|
La validità delle beatitudini oggi
Facendo riferimento ai nostri brevi incontri sulle beatitudini un anonimo interlocutore ci ha chiesto:
"Voi credete veramente che il sermone sul monte sia realizzabile nel nostro tempo? Quale validità ha per i nostri
giorni".
Vorremmo rispondere che la validità degli insegnamenti di Gesù non dipende dal fatto che essi
siano o meno realizzati, o dalla circostanza che un determinato tempo, come il nostro ad esempio, si mostri ad essi
particolarmente refrattario.
Anche i dieci comandamenti non vengono mai pienamente realizzati, eppure conservano tutta la loro validità.
Se le beatitudini ci parlano della perfezione del Regno, ciò non significa che esse siano proiettate
esclusivamente nel futuro.
L'Evangelo ci ricorda che se il Regno di Dio avrà il suo compimento in un giorno che noi non
conosciamo, esso comunque è già sorto, è già presente fra noi, e quindi anche le beatitudini ci
additano ciò che il Regno di Dio può offrirci fin da oggi.
- Perché fin da oggi esso appartiene ai poveri, cioè a coloro che tutto attendono dalla grazia
divina;
- fin da oggi gli afflitti debbono essere consolati e saziati coloro che hanno fame e sete di giustizia;
- fin da oggi si deve lottare per la pace ed avere purezza di cuore;
- fin da oggi possono perfino rallegrarsi e giubilare coloro che sono oltraggiati e perseguitati per cagion di giustizia.

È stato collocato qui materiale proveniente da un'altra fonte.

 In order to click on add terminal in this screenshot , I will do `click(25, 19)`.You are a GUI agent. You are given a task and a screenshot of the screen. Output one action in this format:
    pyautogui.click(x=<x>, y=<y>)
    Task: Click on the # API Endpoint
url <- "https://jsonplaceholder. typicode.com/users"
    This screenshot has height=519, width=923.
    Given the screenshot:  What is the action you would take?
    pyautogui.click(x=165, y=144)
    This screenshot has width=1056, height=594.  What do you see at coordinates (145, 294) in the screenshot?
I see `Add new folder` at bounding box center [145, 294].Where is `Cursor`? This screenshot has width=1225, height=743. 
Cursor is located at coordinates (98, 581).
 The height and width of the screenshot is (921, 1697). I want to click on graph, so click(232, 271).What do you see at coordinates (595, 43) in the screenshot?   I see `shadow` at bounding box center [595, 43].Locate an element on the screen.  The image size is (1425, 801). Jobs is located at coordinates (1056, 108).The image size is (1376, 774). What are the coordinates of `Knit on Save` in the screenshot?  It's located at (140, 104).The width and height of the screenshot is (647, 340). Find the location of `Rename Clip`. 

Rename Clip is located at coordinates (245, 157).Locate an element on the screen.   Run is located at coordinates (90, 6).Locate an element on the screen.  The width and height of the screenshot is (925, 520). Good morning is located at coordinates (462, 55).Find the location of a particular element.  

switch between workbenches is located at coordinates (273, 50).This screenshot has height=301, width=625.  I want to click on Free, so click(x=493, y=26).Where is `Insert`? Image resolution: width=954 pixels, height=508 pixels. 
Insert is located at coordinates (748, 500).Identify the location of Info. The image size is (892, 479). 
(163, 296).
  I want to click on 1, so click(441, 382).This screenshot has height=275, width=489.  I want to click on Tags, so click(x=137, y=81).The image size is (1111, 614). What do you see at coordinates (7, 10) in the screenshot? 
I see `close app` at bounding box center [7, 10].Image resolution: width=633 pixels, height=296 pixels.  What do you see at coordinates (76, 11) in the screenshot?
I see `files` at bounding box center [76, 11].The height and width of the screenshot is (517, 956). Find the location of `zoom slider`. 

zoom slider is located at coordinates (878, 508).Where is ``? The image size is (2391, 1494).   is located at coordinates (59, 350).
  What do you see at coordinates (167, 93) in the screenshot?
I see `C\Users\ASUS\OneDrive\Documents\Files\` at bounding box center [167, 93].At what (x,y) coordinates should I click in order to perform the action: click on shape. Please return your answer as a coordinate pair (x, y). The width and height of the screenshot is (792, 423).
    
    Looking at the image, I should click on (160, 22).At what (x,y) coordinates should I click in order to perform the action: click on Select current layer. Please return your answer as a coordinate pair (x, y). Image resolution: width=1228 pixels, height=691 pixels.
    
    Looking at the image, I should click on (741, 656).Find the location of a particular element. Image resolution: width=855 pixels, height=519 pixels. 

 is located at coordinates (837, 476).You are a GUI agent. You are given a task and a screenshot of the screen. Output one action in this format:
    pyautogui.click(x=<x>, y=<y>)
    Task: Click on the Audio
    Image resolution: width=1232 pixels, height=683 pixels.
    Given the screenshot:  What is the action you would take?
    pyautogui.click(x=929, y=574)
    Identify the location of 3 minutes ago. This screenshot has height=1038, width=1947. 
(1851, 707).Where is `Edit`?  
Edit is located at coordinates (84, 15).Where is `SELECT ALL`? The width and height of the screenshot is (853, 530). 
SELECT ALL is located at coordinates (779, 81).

Nella perfezione del regno di Dio tutto questo non sarà necessario perché avrà avuto
la sua realizzazione; ma oggi tutto questo richiede il nostro impegno di credenti.
Le beatitudini non sono soltanto una indicazione del Regno che viene, ma richiedono un comportamento che
sia segno del nostro credere in questo Regno di cui chiediamo la venuta quando preghiamo: "Padre nostro che sei nei
cieli... il tuo regno venga".
Se questo concetto del Regno, costantemente presente nelle beatitudini, assume spesso una colorazione
esclusivamente escatologica, ciò avviene a motivo del continuo scandalo della nostra storia che contrasta con la visione
di questo Regno. Il che non toglie che la speranza del Regno rimane strettamente unita, direi quasi agganciata, a coloro che
sono oggetto delle beatitudini.
Allora il Regno di Dio perde le sue connotazioni di espressione misteriosa ed astratta per inserirsi
già oggi nella nostra vita come pienezza positiva di ciò che all'uomo manca, o viene sottratto.
Esso diviene cioè l'eredità dei poveri, la consolazione degli afflitti, la misericordia divina assicurata ai
misericordiosi, la visione di Dio per i cuori sinceri, la gloriosa dichiarazione di filialità divina per i facitori di
pace, la partecipazione piena ad un tale Regno per coloro che a motivo di giustizia sono stati perseguitati ed oltraggiati.
Certo, le beatitudini proclamano un capovolgimento dei valori stabiliti dagli uomini, ma esse sono l'invito
a non fondare su tali valori le nostre speranze di felicità.
Esse non vengono deluse se sappiamo accogliere il nuovo Dio di cui l'Evangelo è l'annuncio veramente rivoluzionario.
Vorremmo limitarci a ricordare che nel linguaggio biblico la beatitudine non si identifica con la
felicità come noi spesso la intendiamo o la ricerchiamo.
La beatitudine non si riferisce a beni terreni, anche se il realizzarla influenza ogni sfera della nostra vita e quindi anche
quella terrestre.
Essa si riferisce ad uno stato interiore dell'uomo in dipendenza del quale le situazioni della vita di ogni
giorno, anche quelle più corpose, assumono una dimensione armonica, ci appaiono in una prospettiva nuova, sono
trasformate dalla esperienza della comunione con Dio.
Perché questo è essenzialmente il senso dell'essere beati: essere felici di una
felicità che urge dal di dentro; fruire delle benedizioni che vengono da Dio. Una delle beatitudini che ricorre
più frequentemente nei canti del salmista è infatti questa:
"Beato l'uomo che ripone nell'Eterno la sua fiducia"
"Gustate e vedete quanto l'Eterno è buono. Beato l'uomo che si confida in lui" (Salmi 40:4 e 34:4).